You know, if it gets the jet fighters, then I'm not ever going to be immune.

Most recently I drowned it out with my iPod as I crossed 60nm of Lake Michigan. I envied my son, who slept soundly in the back seat.

Devil in the Drain said...

I would think that many books by Nevil Shute would be like that.

John Burroughs said...

The link returns a 404 error, page not found

frac said...

You can find it on the following link

Vol de Nuit.

Regards.

Marc-Olivier

John Burroughs said...

Merci

DataPilot said...

You are SO not kidding about the phenomenon of "automatic rough running".

One night as I took off in the dark and climbed over a good-sized ridge, I thought I just had an exceptionally bad case of it -- until I started losing power and was forced to turn around and land at the airport I'd just taken off from.
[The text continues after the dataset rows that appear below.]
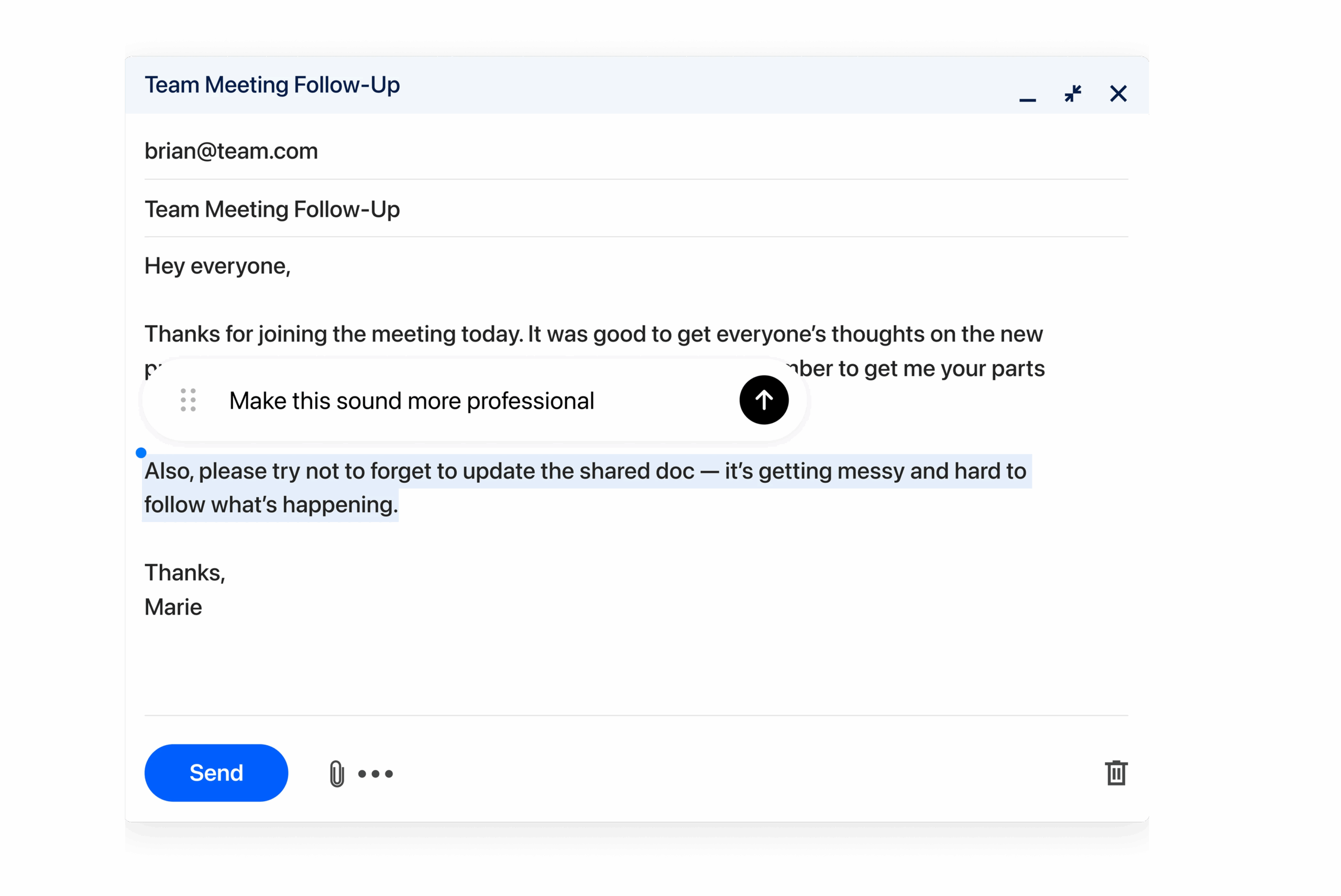This screenshot has height=896, width=1341.
Task: Click the 'Make this sound more professional' prompt
Action: click(412, 401)
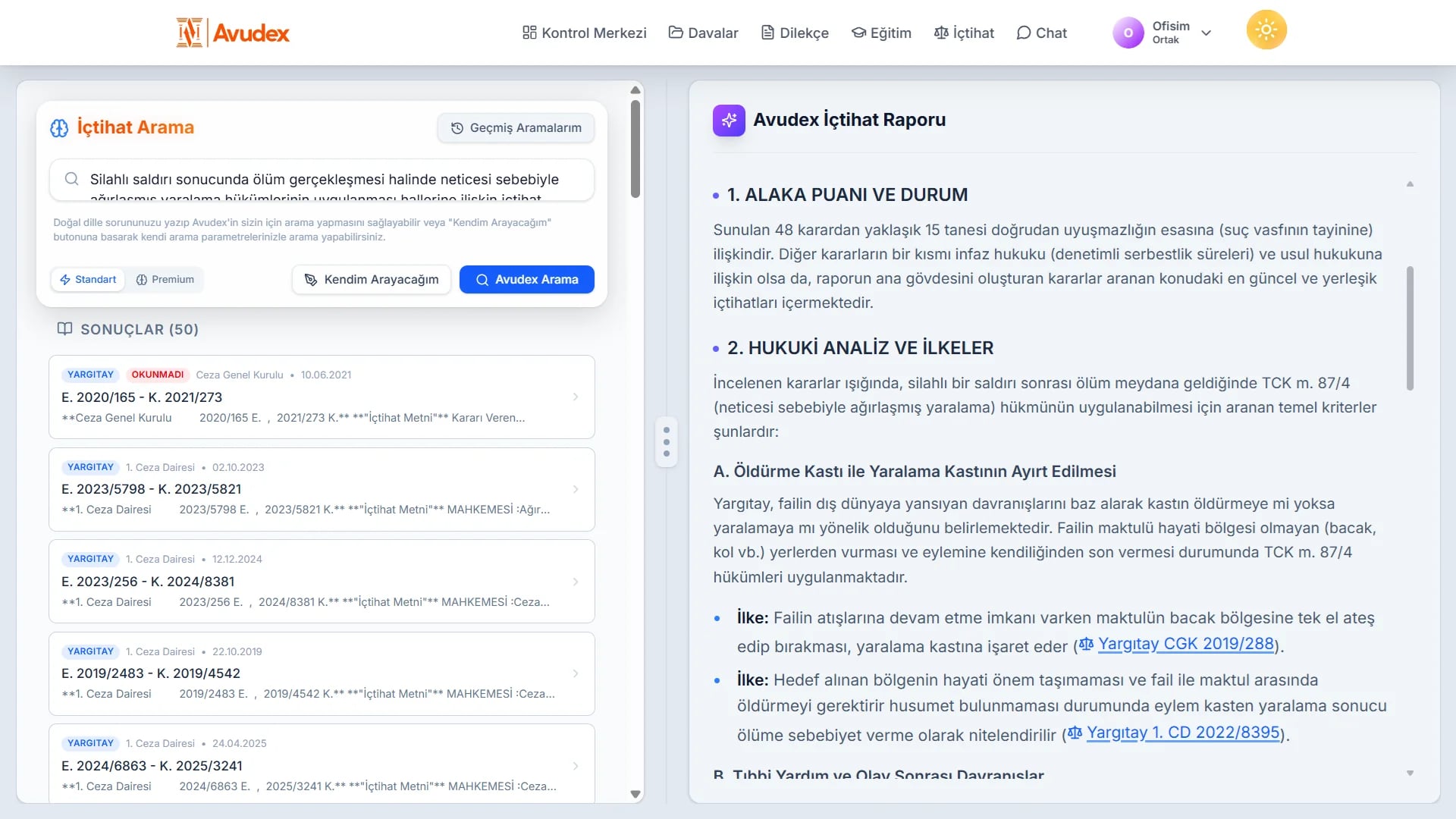1456x819 pixels.
Task: Click the pen icon inside Kendim Arayacağım
Action: (x=311, y=279)
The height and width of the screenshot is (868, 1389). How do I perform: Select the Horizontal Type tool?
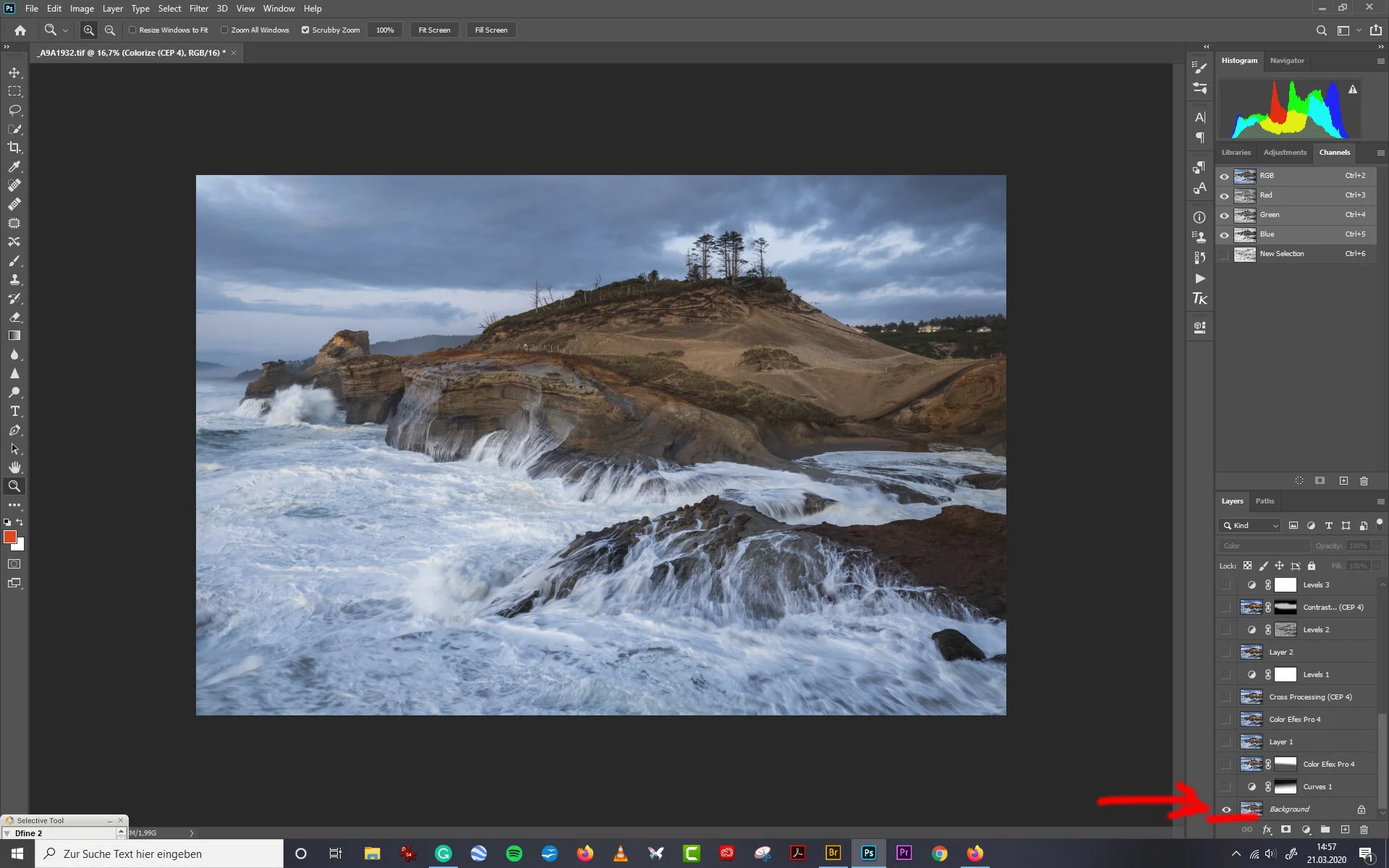14,411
Two hours later, the mechanic I'd called in showed me my spark plugs, fouled nearly all the way to the top of the electrodes.

My engine(s) ran rough every time I flew over mountains in the dark after that. It didn't matter which plane I flew.

DataPilot said...

I also learned the importance of using the little red knob to lean the mixture. :) The Lycoming engine in that C152 was infamous for plug fouling, I learned later.

Anonymous said...

click here for english link

Unknown said...

I flew my Mooney from Key West to Guatemala City about 5.5 hours. Many times I thought I heard the engine run different... I asked my friend who was flying with me (he normally flies a 757) did you hear that? After a while I saw him asleep....

majroj said...

We rescue types always used to joke about how many final cockpit recordings ended with the words "Hey, is it supposed to sound like that?" .
.............................It was always surprising how many aircraft flying over Nebraska suddenly had instrument malfunction or a smokey smell in the cockpit within reach of Offutt AFB (and its two golf courses and well-known officers' club) on a Friday evening or weekend. Must have been something to dod with the golf clubs and luggage stashed SOMEWHERE on that consarnded plane.